State Rep. Terry Collins, at a public forum last week, reiterated her intention to revisit her toughest-in-the-nation anti-abortion law should it withstand a court fight and result in the U.S. Supreme Court overturning Roe v. Wade.
The law makes it a crime “for any person to intentionally perform or attempt to perform an abortion” at any stage in pregnancy, except to avert death or “serious health risk.” Performing an abortion is a Class A felony, punishable by up to 99 years in prison. It does not make exceptions for pregnancies that are the result of rape of incest.
“We believe it has a chance to get to the (Supreme Court) because it has the same wording as Roe v. Wade,” Collins said. “I believe that’s why you saw such media coverage about it from opponents and proponents. Everybody thought, ‘This one might really be the one they (Supreme Court justices) hear.’ The rest of the laws don’t address the question, ‘Is that baby in the womb a person?’ ”
Making no exceptions for rape and incest is meant to make the high court deal with the personhood issue head on. But Alabama already has a personhood law on the books, and it’s main effect has been to criminalize pregnancy.
Last year, Alabama voters overwhelmingly approved statewide Amendment 2, which read:
“(a) This state acknowledges, declares, and affirms that it is the public policy of this state to recognize and support the sanctity of unborn life and the rights of unborn children, including the right to life.
“(b) This state further acknowledges, declares, and affirms that it is the public policy of this state to ensure the protection of the rights of the unborn child in all manners and measures lawful and appropriate.”
According to Lynn Paltrow, executive director of National Advocates for Pregnant Women, Alabama currently leads the nation in charging women for crimes related to their pregnancies. As The Associated Press reported, Paltrow pointed out “hundreds have been prosecuted for running afoul of the state’s ‘chemical endangerment of a child’ statute by exposing their embryo or fetus to controlled substances.”

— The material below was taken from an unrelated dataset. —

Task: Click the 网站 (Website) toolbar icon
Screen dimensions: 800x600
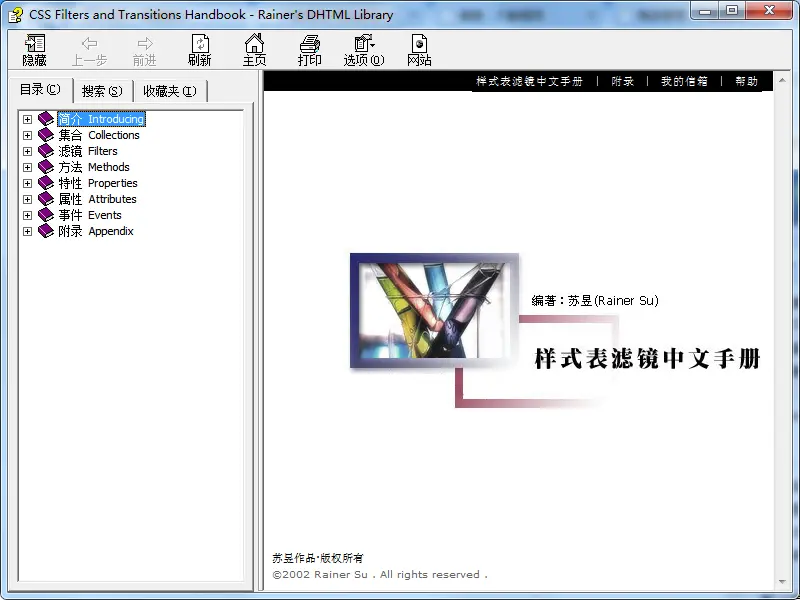Action: point(419,49)
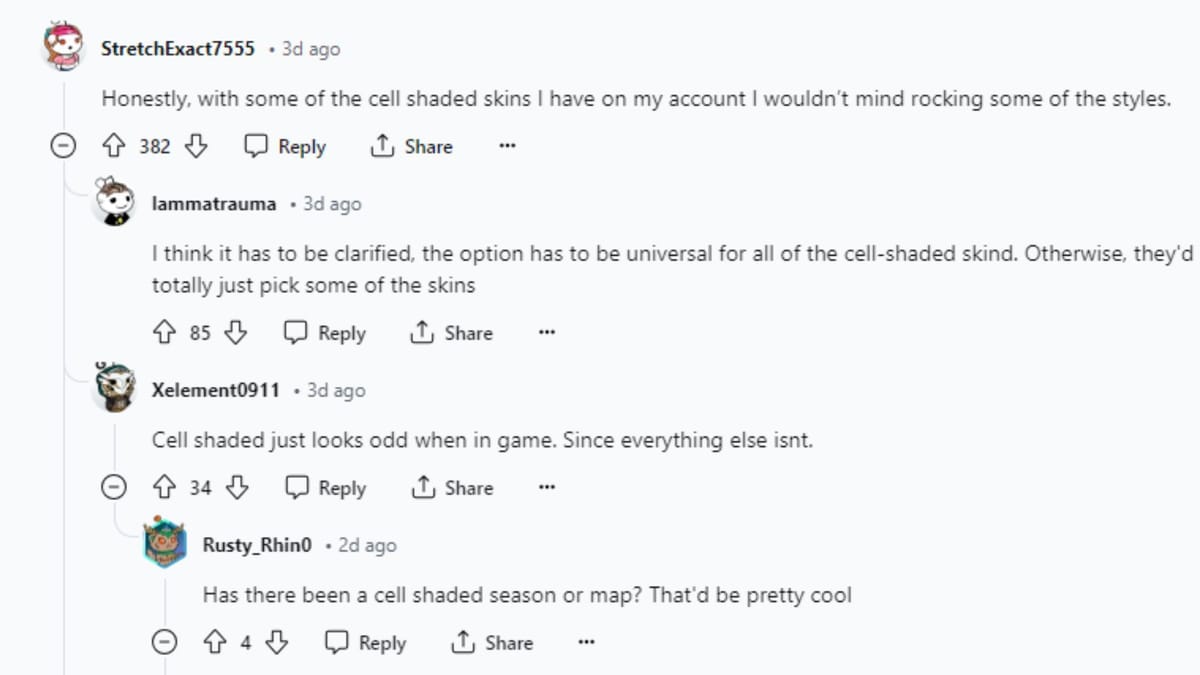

That prosecutorial precedent and Alabama’s personhood amendment came together last week to result in a bizarre indictment that has Alabama once again making news round the globe — and not in a good way.
A Jefferson County grand jury indicted Marshae Jones, 28, for manslaughter after she was shot in the stomach during a December altercation by 23-year-old Ebony Jemison.
“Jemison was initially charged with manslaughter, but the same grand jury declined to indict her after police said an investigation determined Jones started the fight, and Jemison ultimately fired the fatal shot in self-defense,” The AP reported.
“The state of Alabama has proven yet again that the moment a person becomes pregnant their sole responsibility is to produce a live, healthy baby and that it considers any action a pregnant person takes that might impede in that live birth to be a criminal act,” said Amanda Reyes, director of the Yellowhammer Fund, which raises money to help women have access to abortions.
It’s hard to argue with Reyes’ conclusion, and one wonders where it ends.
“Once we start holding women responsible for such unintentional harms, where do we draw the line?” wonders Reason magazine’s Elizabeth Nolan Brown. “Is playing sports OK? Riding a bicycle? Is it OK to meet new people, even though they could turn out to be violent? What about driving on highways? Driving, period? Angering an abusive partner? Walking in a bad neighborhood?”
Collins says she would revisit her anti-abortion law, but there’s no guarantee future legislatures, governors or district attorneys will go along.
And even while Roe remains the law of the land, Alabama is already treating pregnant women as mere handmaidens.